• Explore the material:
[A] The car-delivery passage gives several factors that rejection criteria should depend on. List every one of them.
[B] Recast the paragraph of the car-delivery passage that begins "I thought the brakes needed bleeding" as a short bulleted list that keeps its main facts.
[C] Using the car-delivery passage, answer these:
(i) Which two models did the writer get to drive for a few days each?
(ii) What did the SC say about the sunken bonnet?
(iii) What damage occurred while the brakes were being investigated?

• Provided passage:
—————
Going prepared is probably a good idea (and I note that no one has actually pointed out what the process is after you say 'no'), but don't expect to need to reject the car. Being informed of the process you would be signing up for is pretty sensible I'd think, although I can't help you.
Rejection criteria should probably vary depending on lots of factors - how much you expect the car to be a show car, how far you live from an SC that is going to try and fix the problems and how handy you are yourself at just doing stuff to make sure its spot on...
I've just looked back over my email exchanges and TBH I was being pretty harsh to the SC as they tried to to the right things for me. This was all way back in I think the 2nd major quarterly delivery rush, so big stress time and production still ramping up etc. My problems did mean I got to drive an S (lovely) and X (hated it) for a few days each
. I had (I think) 3 problems:
- Wheel alignment was abysmal. SC put it mostly right, but it took a suspension upgrade and independent manual alignment to really sort it.
- I thought the brakes needed bleeding, they wanted to run diagnostics and blah blah blah. After trying a different car I concluded my expectations had been set too high by my previous car. (nothing special, Golf GTI equivalent Leon, but it had really aggressive brakes). Bit of bedding in and use and they are 'OK'. Really should have got me the P+, but then I couldn't have my towball .
- I have a sunken bonnet. They say within tolerance, I say one day, really soon, I'll get around to doing this fix. That I haven't says it all really.
However, in the process of investigating the brakes, they scraped the bumper and tore a small external bit of rubber at the corner of the windscreen. Another visit to fix.
—————
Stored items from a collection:
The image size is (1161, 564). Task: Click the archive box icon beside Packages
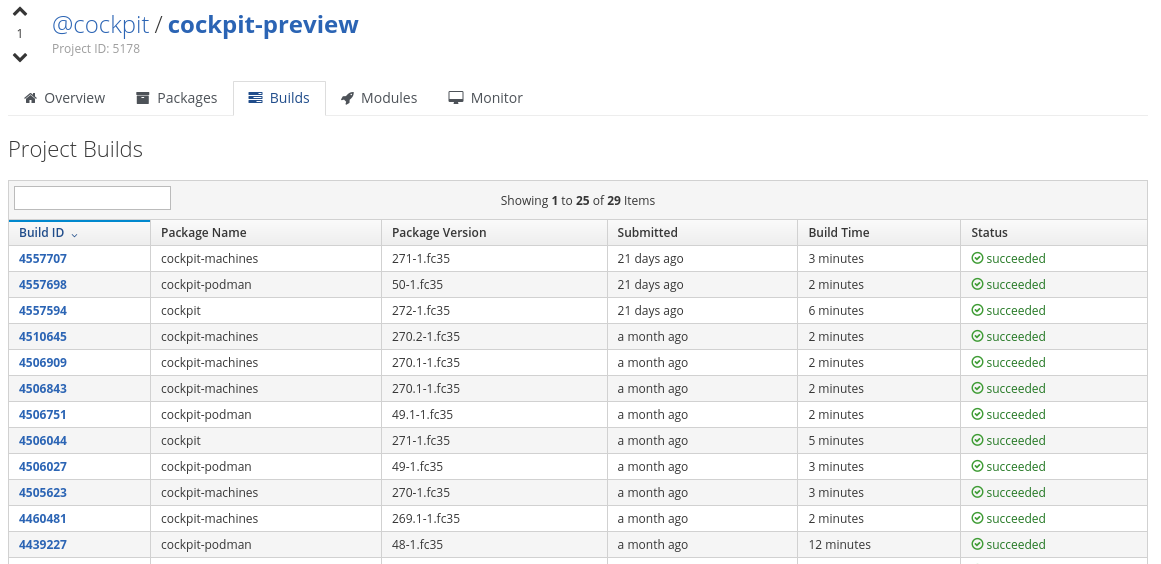[x=143, y=98]
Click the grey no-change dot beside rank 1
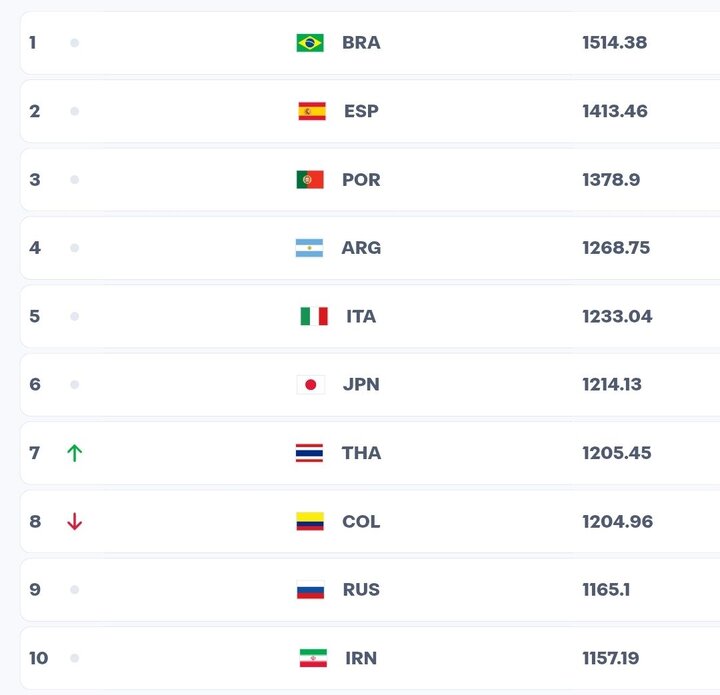This screenshot has height=695, width=720. 74,43
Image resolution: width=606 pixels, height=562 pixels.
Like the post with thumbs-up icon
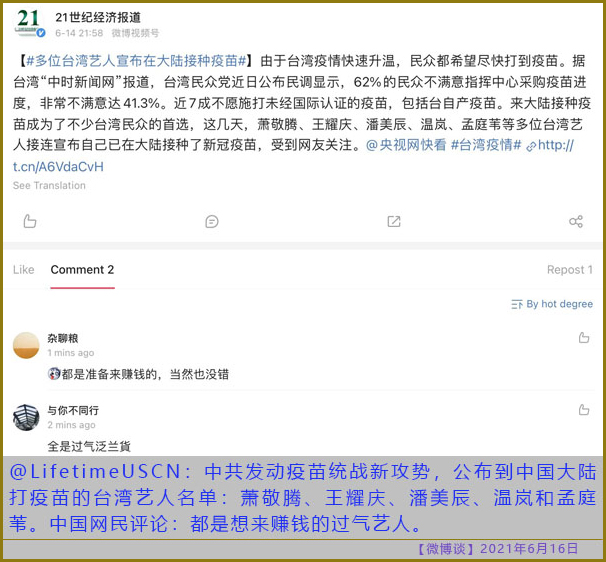click(x=30, y=221)
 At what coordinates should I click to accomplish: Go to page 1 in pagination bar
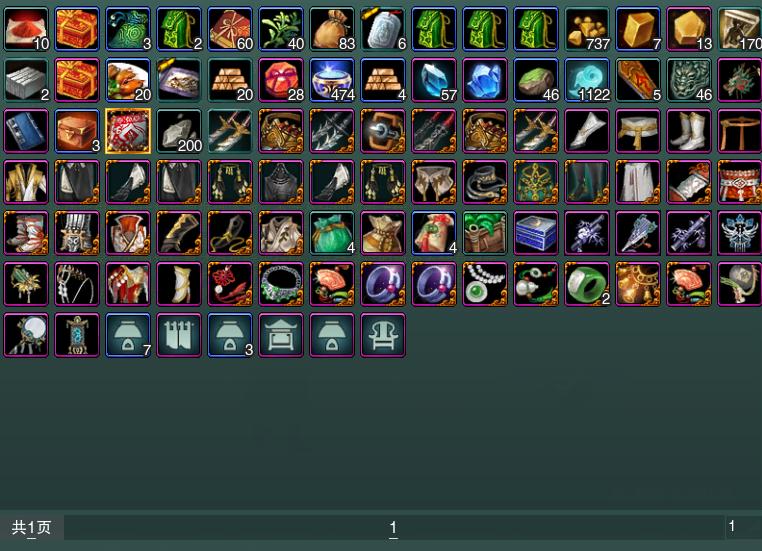click(394, 527)
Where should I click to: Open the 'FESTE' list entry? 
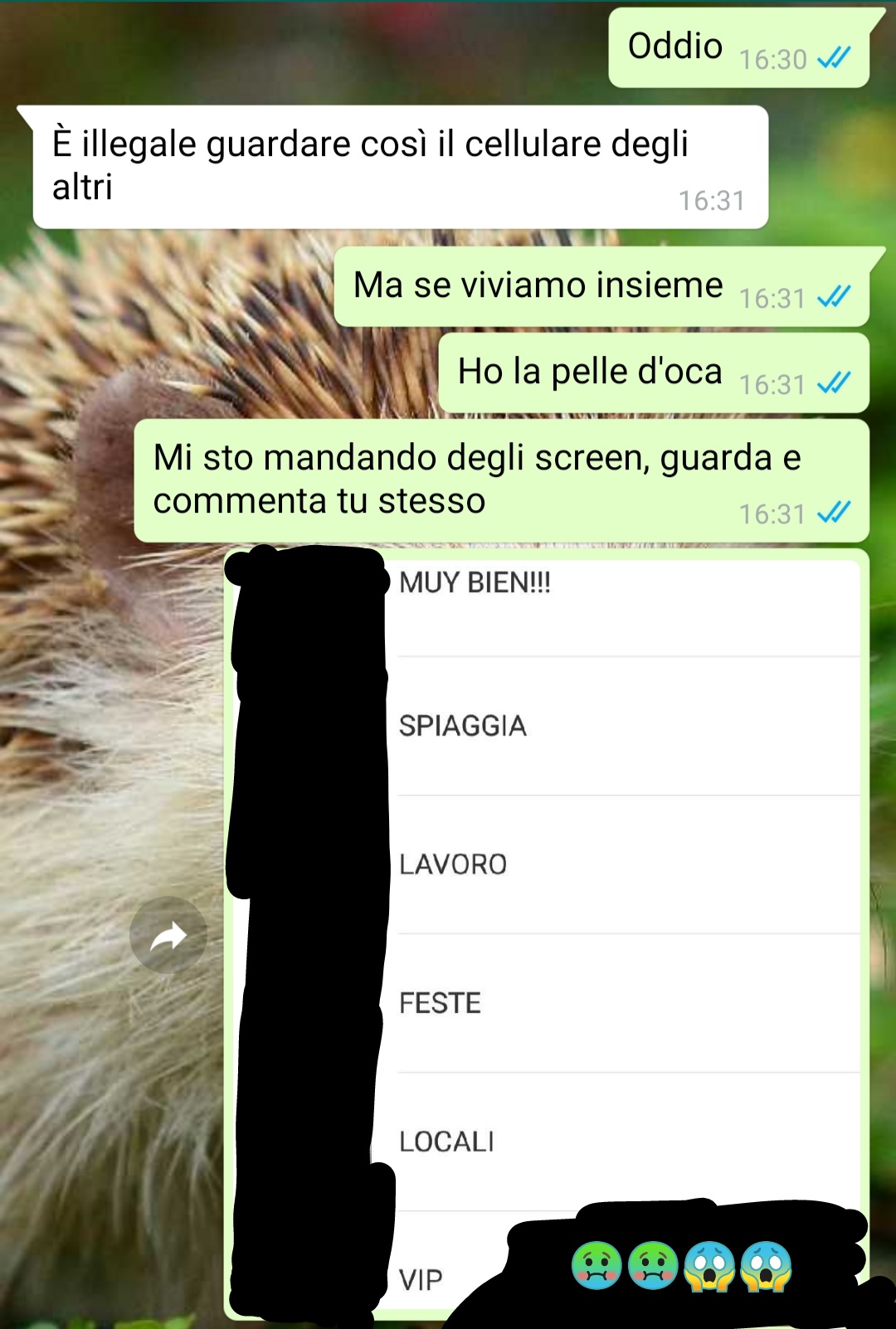[x=628, y=1003]
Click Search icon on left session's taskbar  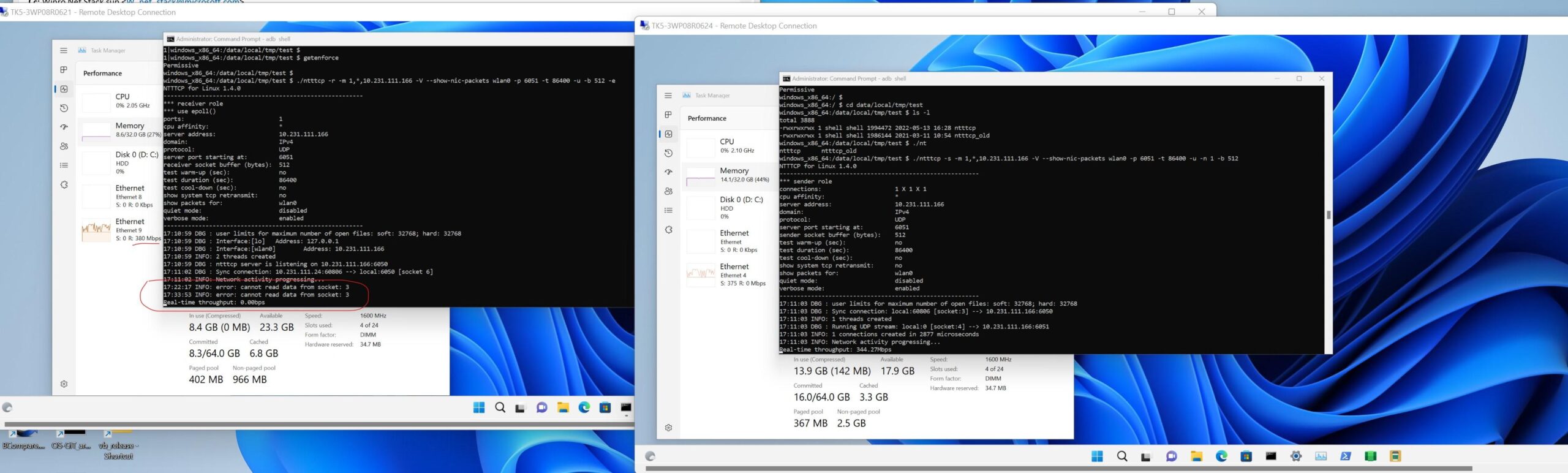pyautogui.click(x=500, y=407)
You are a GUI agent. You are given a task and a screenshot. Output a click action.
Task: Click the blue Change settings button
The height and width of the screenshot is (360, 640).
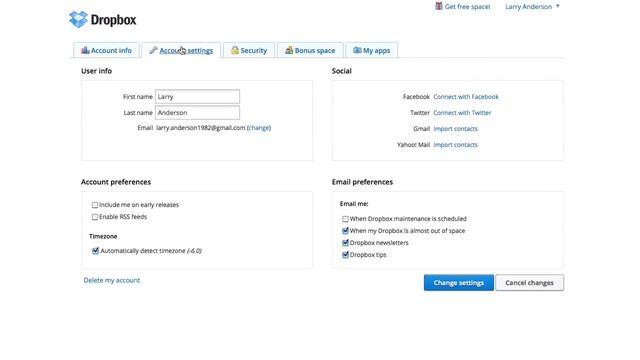point(459,282)
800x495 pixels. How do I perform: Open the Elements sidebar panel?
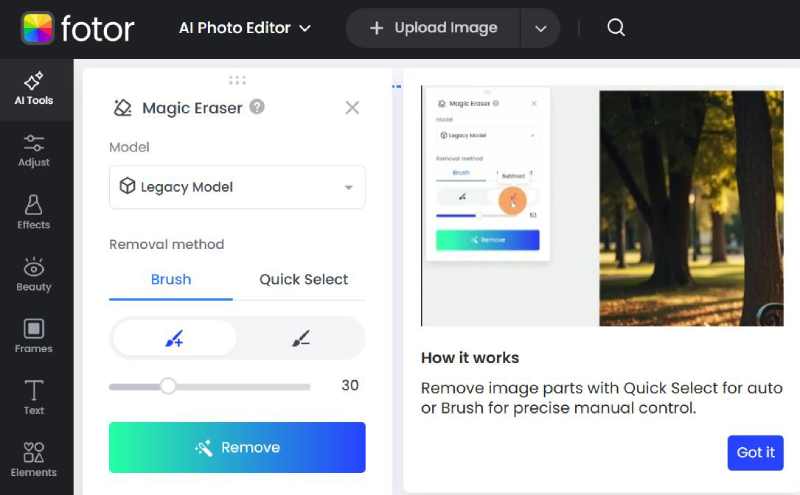(34, 460)
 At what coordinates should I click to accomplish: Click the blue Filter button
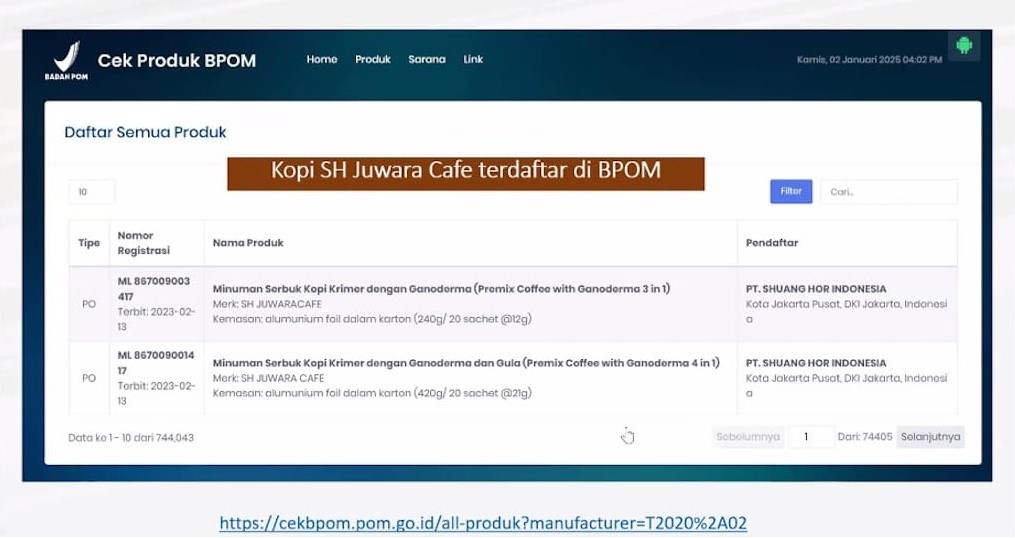(x=791, y=192)
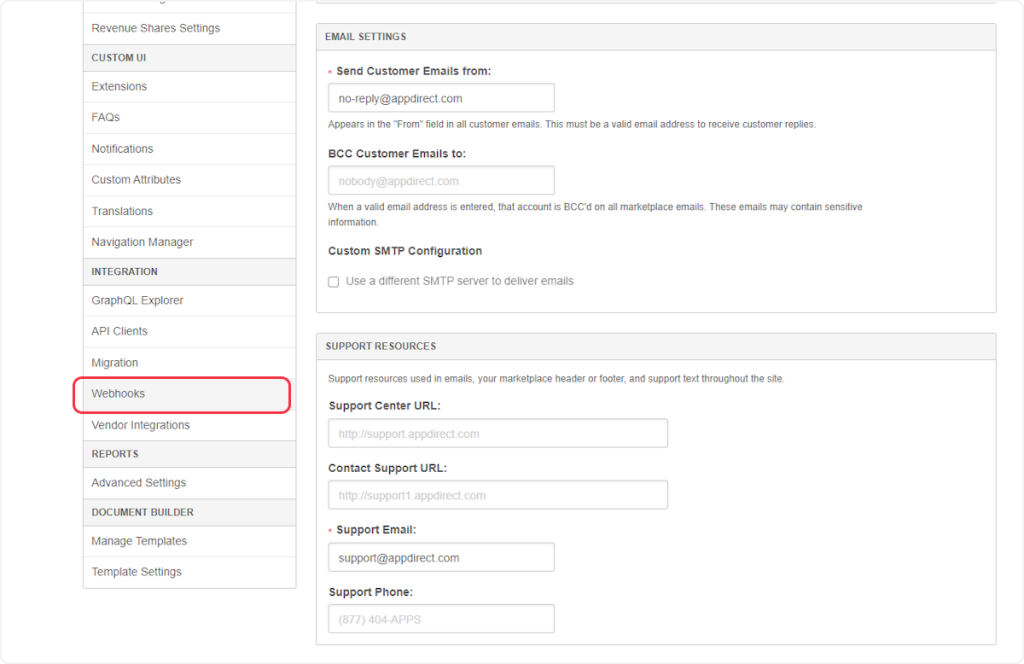Open the API Clients page
Viewport: 1024px width, 664px height.
point(119,331)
—————
• Results for the exercise:
[A]
- How much you expect the car to be a show car
- How far you live from an SC that is going to try to fix the problems
- How handy you are yourself at making sure it's spot on

[B]
- The writer thought the brakes needed bleeding, but the SC wanted to run diagnostics.
- After trying a different car, the writer concluded that the previous car had set expectations too high. That car was a Golf GTI equivalent Leon with really aggressive brakes.
- After some bedding in and use, the brakes are "OK."
- The writer should have gotten the P+, but then could not have had the towball.

[C]
(i) An S and an X.
(ii) That it was within tolerance.
(iii) The bumper was scraped, and a small external bit of rubber at the corner of the windscreen was torn.